Character Analysis
Captain Buynovsky is a lot like Captain von Trapp from The Sound of Music. No, really. They're both naval captains; they're both super strict and lack sense of humor; they both boss others around; and they both have a tendency to fall in love with nuns and to randomly burst into song. OK, that last one doesn't apply here, but Captain Buynovsky does have things in common with Captain von Trapp at the beginning of the movie, before he loosened up and got in on his family's musical/variety acts.
See, both Buynovsky and Captain von Trapp are largely disconnected from reality when we first meet them. Both of them act like they're still commanding a ship and neither of them adapt appropriately to their current situations. We can see Buynovsky's lack of adaptation in two major ways: the way he speaks to people and his physical appearance.
The captain yanked him up by the scruff of the neck and gave him a push in the direction of the handbarrow.
"Go and fetch sand, you feeble bastard!"
The captain saw no difference between work in a camp and work on shipboard. Orders were orders! He'd gotten very haggard in the last month, the captain had, but he was still a willing horse. (345-347)
Buynovsky isn't differentiating between his former life as a naval captain and his current life as a zek. He goes around barking orders and insults at people, and he uses up too much energy during the day. He hasn't yet learned that the world of the camp operates on a very different set of rules to which he has to adapt.
Now he was behaving like those he had tried to drive away with his metallic voice five minutes ago - taking up space to which he was not entitled [....] Moments like this [...] were very important to him: they were turning the loud and domineering naval officer into a slow-moving and circumspect zek [....] (467)
Shortly after this the captain gets some extra gruel and is thrilled; but at least Oliver Twist had the sense to ask for more. Buynovsky hasn't yet learned how to take care of himself as a zek. And this is what makes him such an important character in the book.

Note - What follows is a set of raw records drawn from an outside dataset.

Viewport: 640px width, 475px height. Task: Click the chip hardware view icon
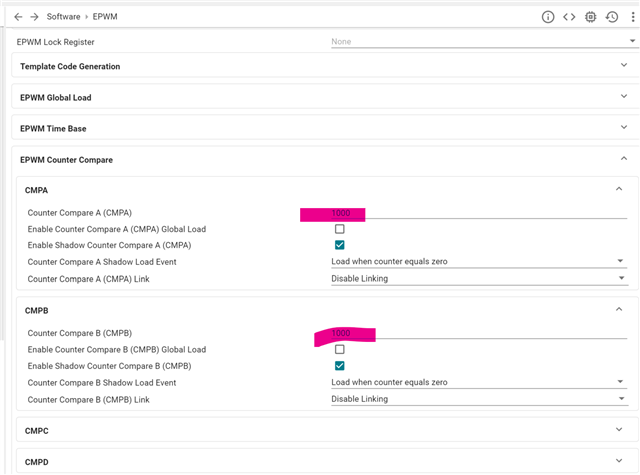pos(591,17)
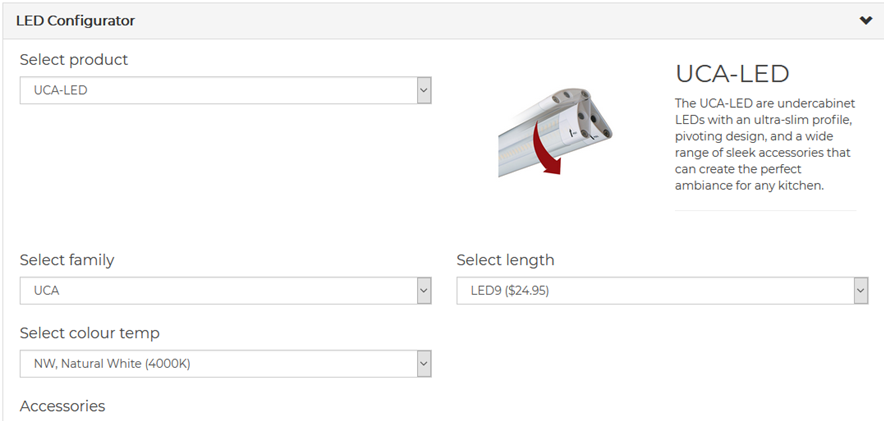Click the UCA-LED product description paragraph
Screen dimensions: 884x421
(765, 145)
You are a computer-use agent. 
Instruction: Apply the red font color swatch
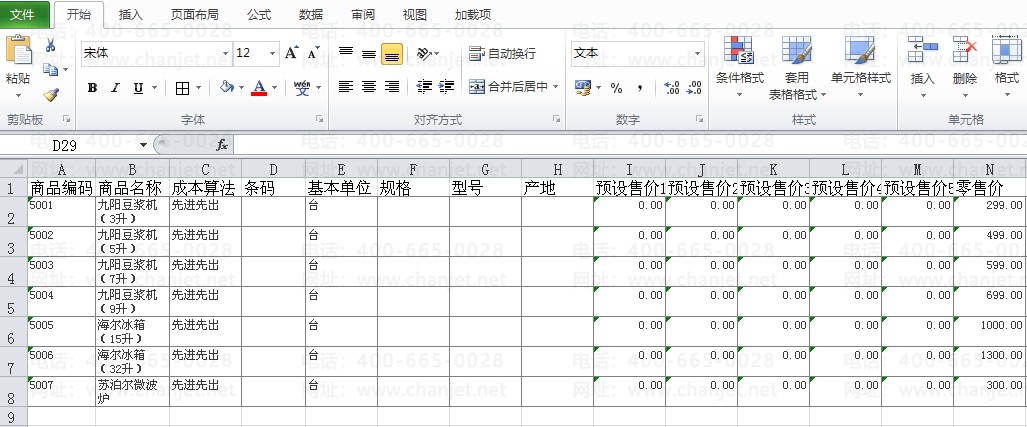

As the new guy in camp, we get Buynovsky's struggles and how difficult it is for a person to adjust to life in prison. Buynovsky is slowly changing into a capable zek, but he isn't doing it fast enough. At the end of the book, he's taken off for a stint in the punishment jail for back-talking a guard. The poor captain may very well be doomed, and in a way his character acts as a powerful damnation of the whole gulag system. The gulag system takes the captain's life in more ways than one: it degrades and humiliates the proud and intelligent captain, and it may also end up killing him.